Als normale örtliche Reaktion auf Bienen- und Wespenstiche gilt eine schmerzhafte Rötung und Schwellung an der Stichstelle, die meist einen Durchmesser von weniger als 10 cm hat und innerhalb von einem Tag deutlich abklingt.

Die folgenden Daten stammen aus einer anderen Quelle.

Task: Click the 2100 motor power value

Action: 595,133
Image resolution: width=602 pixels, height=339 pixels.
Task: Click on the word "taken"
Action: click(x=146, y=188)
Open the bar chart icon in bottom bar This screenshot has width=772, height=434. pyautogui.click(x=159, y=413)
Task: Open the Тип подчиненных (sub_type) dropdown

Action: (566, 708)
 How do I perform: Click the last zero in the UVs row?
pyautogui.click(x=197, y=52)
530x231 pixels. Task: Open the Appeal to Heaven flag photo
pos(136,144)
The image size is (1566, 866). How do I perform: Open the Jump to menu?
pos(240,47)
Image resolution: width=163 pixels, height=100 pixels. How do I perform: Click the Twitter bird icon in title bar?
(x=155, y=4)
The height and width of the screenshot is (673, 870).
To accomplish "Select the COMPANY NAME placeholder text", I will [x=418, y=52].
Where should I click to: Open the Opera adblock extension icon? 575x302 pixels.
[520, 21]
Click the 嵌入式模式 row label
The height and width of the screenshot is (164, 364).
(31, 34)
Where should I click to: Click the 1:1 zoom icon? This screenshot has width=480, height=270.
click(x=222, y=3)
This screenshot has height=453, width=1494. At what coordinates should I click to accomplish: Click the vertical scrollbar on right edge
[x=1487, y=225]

Gesteigerte örtliche Reaktion

  • mehr als 10 cm große erythematöse, meist schmerzhafte Schwellung
  • Persistenz > 24 Stunden
  • evtl. nicht-infektiöse Lymphangiitis
  • evtl. milde Allgemeinsymptome wie Krankheitsgefühl oder Frösteln
  • vermutlich allergisch, aber nicht unbedingt IgE-vermittelt

Systemische Sorforttypreaktion (Anaphylaxie)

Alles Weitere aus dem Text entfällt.